Title:Computational Modeling Methods for QSAR Studies on HIV-1 Integrase Inhibitors (2005-2010)
VOLUME: 8 ISSUE: 4
Author(s):Gene M. Ko, A. Srinivas Reddy, Rajni Garg, Sunil Kumar and Ahmad R. Hadaegh
Affiliation:Department of Electrical and Computer Engineering, San Diego State University, San Diego, CA, USA.
Keywords:Cheminformatics, QSAR, AIDS, HIV-1 integrase inhibitors, computational modeling, HIV-1 integrase QSAR
review
Abstract:The human immunodeficiency virus type 1 (HIV-1) integrase is an emerging target for novel antiviral drugs.
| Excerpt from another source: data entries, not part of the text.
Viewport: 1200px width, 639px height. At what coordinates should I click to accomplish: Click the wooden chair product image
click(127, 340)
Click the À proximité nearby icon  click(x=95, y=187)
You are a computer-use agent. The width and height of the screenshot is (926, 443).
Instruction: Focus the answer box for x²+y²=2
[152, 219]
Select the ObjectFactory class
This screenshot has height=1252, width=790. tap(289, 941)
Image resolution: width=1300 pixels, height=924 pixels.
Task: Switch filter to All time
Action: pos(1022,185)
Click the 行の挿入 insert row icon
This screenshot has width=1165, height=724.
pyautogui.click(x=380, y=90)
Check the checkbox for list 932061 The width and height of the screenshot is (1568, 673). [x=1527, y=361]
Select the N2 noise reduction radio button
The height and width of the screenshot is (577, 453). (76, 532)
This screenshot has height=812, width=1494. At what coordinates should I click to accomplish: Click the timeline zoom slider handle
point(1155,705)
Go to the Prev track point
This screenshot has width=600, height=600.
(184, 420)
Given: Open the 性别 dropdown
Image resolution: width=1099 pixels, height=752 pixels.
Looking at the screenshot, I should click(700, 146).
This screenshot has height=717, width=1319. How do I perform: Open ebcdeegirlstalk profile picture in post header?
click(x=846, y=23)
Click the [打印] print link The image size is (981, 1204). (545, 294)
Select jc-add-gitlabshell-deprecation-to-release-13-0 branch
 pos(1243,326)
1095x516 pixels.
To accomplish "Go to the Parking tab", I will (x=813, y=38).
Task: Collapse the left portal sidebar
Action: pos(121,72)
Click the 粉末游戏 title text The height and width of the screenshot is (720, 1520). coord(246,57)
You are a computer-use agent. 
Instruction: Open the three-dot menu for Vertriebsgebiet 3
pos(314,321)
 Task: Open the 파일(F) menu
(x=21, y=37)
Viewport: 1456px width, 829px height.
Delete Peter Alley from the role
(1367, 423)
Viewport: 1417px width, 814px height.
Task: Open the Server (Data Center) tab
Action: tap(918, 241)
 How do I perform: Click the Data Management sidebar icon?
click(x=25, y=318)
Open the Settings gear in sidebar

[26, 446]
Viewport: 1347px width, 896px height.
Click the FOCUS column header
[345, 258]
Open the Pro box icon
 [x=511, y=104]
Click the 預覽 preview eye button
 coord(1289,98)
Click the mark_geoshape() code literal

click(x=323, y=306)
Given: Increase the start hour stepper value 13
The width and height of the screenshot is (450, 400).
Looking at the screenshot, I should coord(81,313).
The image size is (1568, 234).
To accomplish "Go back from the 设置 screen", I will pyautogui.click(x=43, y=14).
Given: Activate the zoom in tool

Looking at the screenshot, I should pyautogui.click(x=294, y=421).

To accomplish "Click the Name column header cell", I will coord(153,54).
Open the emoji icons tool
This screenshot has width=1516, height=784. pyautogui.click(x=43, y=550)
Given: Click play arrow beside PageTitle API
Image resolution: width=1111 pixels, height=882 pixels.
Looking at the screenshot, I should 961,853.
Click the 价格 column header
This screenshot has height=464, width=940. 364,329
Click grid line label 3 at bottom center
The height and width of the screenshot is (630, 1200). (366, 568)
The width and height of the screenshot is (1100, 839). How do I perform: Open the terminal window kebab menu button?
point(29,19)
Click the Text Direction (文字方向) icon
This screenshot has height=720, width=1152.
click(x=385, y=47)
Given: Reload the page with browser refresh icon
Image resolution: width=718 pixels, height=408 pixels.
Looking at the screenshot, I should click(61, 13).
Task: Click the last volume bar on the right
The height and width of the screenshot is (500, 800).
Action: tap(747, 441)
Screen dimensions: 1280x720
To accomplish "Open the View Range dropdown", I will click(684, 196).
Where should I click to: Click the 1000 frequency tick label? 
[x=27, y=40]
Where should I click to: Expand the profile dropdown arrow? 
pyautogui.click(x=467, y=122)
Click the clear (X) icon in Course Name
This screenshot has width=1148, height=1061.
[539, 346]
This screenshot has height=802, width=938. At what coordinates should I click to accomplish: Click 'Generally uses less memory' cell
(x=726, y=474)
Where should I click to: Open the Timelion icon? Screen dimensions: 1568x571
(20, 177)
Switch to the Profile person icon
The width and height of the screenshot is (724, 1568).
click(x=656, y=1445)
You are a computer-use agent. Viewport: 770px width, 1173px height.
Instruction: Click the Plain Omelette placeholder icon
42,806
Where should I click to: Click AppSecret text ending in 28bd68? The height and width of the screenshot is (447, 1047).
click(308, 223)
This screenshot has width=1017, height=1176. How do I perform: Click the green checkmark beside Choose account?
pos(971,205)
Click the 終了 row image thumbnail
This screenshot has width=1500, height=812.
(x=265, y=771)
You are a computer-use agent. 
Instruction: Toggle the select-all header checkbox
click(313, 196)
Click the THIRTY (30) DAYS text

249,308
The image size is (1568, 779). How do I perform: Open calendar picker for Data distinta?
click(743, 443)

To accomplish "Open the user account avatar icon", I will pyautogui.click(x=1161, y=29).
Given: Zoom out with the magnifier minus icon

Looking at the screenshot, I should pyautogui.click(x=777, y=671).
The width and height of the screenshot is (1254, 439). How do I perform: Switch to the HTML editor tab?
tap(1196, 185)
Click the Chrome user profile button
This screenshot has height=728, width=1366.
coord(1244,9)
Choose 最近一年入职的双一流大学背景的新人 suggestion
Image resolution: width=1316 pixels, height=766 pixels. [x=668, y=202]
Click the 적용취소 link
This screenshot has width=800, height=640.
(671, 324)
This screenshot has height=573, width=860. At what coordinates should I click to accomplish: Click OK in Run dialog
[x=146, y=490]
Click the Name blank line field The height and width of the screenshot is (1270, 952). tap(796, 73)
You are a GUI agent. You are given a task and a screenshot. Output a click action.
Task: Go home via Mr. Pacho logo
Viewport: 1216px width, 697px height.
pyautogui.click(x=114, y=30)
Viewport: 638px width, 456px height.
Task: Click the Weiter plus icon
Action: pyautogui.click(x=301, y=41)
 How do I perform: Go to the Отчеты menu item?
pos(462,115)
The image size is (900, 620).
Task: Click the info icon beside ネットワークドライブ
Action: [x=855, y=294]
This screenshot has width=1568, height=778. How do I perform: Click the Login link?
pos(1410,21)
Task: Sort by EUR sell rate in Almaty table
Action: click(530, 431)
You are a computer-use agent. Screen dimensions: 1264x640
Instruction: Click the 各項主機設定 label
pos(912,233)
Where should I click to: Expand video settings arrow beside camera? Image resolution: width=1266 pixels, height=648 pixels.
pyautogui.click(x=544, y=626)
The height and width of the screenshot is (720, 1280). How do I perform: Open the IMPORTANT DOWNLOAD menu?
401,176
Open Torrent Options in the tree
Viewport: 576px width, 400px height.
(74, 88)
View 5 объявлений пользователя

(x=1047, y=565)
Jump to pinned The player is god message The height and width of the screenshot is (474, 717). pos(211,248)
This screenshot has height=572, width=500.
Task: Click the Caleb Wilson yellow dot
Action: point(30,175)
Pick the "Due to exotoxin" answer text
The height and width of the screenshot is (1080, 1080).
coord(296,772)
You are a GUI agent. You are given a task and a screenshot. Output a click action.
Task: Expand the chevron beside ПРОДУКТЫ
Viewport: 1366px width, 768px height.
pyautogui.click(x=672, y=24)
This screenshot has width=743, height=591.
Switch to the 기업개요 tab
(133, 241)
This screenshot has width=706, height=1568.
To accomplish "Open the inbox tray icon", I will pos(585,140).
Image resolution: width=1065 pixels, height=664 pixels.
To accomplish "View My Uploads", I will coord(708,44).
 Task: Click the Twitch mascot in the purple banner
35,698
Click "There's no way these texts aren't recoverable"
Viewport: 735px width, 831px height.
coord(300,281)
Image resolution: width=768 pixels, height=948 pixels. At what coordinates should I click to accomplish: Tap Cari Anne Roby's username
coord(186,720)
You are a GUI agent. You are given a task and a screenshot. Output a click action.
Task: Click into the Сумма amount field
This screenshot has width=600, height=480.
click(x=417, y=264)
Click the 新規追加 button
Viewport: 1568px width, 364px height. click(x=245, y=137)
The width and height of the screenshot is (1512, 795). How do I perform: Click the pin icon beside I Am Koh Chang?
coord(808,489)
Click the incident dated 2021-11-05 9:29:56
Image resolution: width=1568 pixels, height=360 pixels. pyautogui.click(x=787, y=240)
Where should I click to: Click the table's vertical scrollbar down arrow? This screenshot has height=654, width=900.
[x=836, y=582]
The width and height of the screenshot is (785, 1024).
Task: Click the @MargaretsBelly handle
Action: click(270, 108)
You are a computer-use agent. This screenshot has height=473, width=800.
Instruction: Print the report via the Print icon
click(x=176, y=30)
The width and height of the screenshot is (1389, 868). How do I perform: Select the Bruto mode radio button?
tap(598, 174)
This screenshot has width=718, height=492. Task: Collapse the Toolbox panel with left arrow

Quantitative structure-activity relationship (QSAR) models for HIV-1 integrase inhibitors have been developed to
understand the protein-ligand interactions to aid in the design of more effective analogs. This review paper presents a
comprehensive overview of the computational modeling methods and results of QSAR models of HIV-1 integrase
inhibitors published in 2005-2010. These QSAR models are classified according to the generation of molecular
descriptors: 2D-QSAR, 3D-QSAR, and 4D-QSAR. Linear and non-linear modeling methods have been applied to derive
these QSAR models, with the majority of the models derived from linear statistical methods such as multiple linear
regression and partial least squares. While each of the published QSAR models have provided insight on the distinct
chemical features of HIV-1 integrase inhibitors crucial for biological activity, only a few models have been used to
propose and synthesize new HIV-1 integrase inhibitors. This study highlights the need for collaboration between
computational and experimental chemists to utilize and improve these QSAR models to guide the design of the next
generation of HIV-1 integrase inhibitors.